**Extracted entries**
'''

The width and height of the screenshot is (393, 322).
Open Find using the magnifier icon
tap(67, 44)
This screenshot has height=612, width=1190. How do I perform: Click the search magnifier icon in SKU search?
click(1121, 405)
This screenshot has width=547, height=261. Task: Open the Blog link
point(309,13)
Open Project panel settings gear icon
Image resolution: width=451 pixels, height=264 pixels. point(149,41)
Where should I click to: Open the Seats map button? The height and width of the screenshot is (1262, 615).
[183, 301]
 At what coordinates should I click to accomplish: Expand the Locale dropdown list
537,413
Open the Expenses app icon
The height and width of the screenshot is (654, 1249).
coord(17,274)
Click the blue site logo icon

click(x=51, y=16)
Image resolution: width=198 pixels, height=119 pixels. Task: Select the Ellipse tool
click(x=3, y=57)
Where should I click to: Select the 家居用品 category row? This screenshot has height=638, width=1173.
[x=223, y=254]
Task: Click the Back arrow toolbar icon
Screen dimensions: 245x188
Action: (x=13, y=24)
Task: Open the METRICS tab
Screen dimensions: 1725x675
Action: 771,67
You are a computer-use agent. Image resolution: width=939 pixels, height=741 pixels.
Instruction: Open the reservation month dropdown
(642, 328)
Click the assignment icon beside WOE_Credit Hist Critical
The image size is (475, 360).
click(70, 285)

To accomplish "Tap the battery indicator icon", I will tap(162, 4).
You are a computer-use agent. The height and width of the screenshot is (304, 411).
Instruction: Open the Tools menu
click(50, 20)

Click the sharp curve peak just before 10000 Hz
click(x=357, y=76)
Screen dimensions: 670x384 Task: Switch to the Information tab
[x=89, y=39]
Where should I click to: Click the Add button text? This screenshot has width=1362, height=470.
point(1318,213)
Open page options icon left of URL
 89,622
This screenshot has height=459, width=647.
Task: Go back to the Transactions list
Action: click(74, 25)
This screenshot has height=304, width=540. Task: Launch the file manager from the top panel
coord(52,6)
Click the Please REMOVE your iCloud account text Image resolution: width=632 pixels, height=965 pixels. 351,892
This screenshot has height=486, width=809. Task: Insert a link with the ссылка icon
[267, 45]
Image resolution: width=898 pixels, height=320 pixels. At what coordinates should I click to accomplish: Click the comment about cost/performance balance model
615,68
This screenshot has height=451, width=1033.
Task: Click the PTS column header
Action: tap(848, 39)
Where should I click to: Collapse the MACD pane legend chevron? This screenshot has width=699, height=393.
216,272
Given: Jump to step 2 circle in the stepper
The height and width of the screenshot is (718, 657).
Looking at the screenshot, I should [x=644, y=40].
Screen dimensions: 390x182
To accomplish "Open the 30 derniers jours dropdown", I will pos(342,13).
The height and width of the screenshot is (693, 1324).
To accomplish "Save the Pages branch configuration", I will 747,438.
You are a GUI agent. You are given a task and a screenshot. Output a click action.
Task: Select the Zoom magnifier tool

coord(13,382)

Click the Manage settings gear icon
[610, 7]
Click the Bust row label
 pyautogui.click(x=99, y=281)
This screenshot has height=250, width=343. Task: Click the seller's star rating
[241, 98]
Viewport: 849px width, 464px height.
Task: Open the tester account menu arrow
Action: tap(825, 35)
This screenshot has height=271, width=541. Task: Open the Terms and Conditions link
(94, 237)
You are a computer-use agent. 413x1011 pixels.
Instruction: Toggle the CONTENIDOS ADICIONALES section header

'''

**What you should do**
Copy every line of the records word for word.

**Answer below**
The width and height of the screenshot is (393, 322).
Open Find using the magnifier icon
tap(67, 44)
This screenshot has height=612, width=1190. How do I perform: Click the search magnifier icon in SKU search?
click(1121, 405)
This screenshot has width=547, height=261. Task: Open the Blog link
point(309,13)
Open Project panel settings gear icon
Image resolution: width=451 pixels, height=264 pixels. point(149,41)
Where should I click to: Open the Seats map button? The height and width of the screenshot is (1262, 615).
[183, 301]
 At what coordinates should I click to accomplish: Expand the Locale dropdown list
537,413
Open the Expenses app icon
The height and width of the screenshot is (654, 1249).
coord(17,274)
Click the blue site logo icon

click(x=51, y=16)
Image resolution: width=198 pixels, height=119 pixels. Task: Select the Ellipse tool
click(x=3, y=57)
Where should I click to: Select the 家居用品 category row? This screenshot has height=638, width=1173.
[x=223, y=254]
Task: Click the Back arrow toolbar icon
Screen dimensions: 245x188
Action: (x=13, y=24)
Task: Open the METRICS tab
Screen dimensions: 1725x675
Action: 771,67
You are a computer-use agent. Image resolution: width=939 pixels, height=741 pixels.
Instruction: Open the reservation month dropdown
(642, 328)
Click the assignment icon beside WOE_Credit Hist Critical
The image size is (475, 360).
click(70, 285)

To accomplish "Tap the battery indicator icon", I will tap(162, 4).
You are a computer-use agent. The height and width of the screenshot is (304, 411).
Instruction: Open the Tools menu
click(50, 20)

Click the sharp curve peak just before 10000 Hz
click(x=357, y=76)
Screen dimensions: 670x384 Task: Switch to the Information tab
[x=89, y=39]
Where should I click to: Click the Add button text? This screenshot has width=1362, height=470.
point(1318,213)
Open page options icon left of URL
 89,622
This screenshot has height=459, width=647.
Task: Go back to the Transactions list
Action: click(74, 25)
This screenshot has height=304, width=540. Task: Launch the file manager from the top panel
coord(52,6)
Click the Please REMOVE your iCloud account text Image resolution: width=632 pixels, height=965 pixels. 351,892
This screenshot has height=486, width=809. Task: Insert a link with the ссылка icon
[267, 45]
Image resolution: width=898 pixels, height=320 pixels. At what coordinates should I click to accomplish: Click the comment about cost/performance balance model
615,68
This screenshot has height=451, width=1033.
Task: Click the PTS column header
Action: tap(848, 39)
Where should I click to: Collapse the MACD pane legend chevron? This screenshot has width=699, height=393.
216,272
Given: Jump to step 2 circle in the stepper
The height and width of the screenshot is (718, 657).
Looking at the screenshot, I should [x=644, y=40].
Screen dimensions: 390x182
To accomplish "Open the 30 derniers jours dropdown", I will pos(342,13).
The height and width of the screenshot is (693, 1324).
To accomplish "Save the Pages branch configuration", I will 747,438.
You are a GUI agent. You are given a task and a screenshot. Output a click action.
Task: Select the Zoom magnifier tool

coord(13,382)

Click the Manage settings gear icon
[610, 7]
Click the Bust row label
 pyautogui.click(x=99, y=281)
This screenshot has height=250, width=343. Task: Click the seller's star rating
[241, 98]
Viewport: 849px width, 464px height.
Task: Open the tester account menu arrow
Action: tap(825, 35)
This screenshot has height=271, width=541. Task: Open the Terms and Conditions link
(94, 237)
You are a computer-use agent. 413x1011 pixels.
Instruction: Toggle the CONTENIDOS ADICIONALES section header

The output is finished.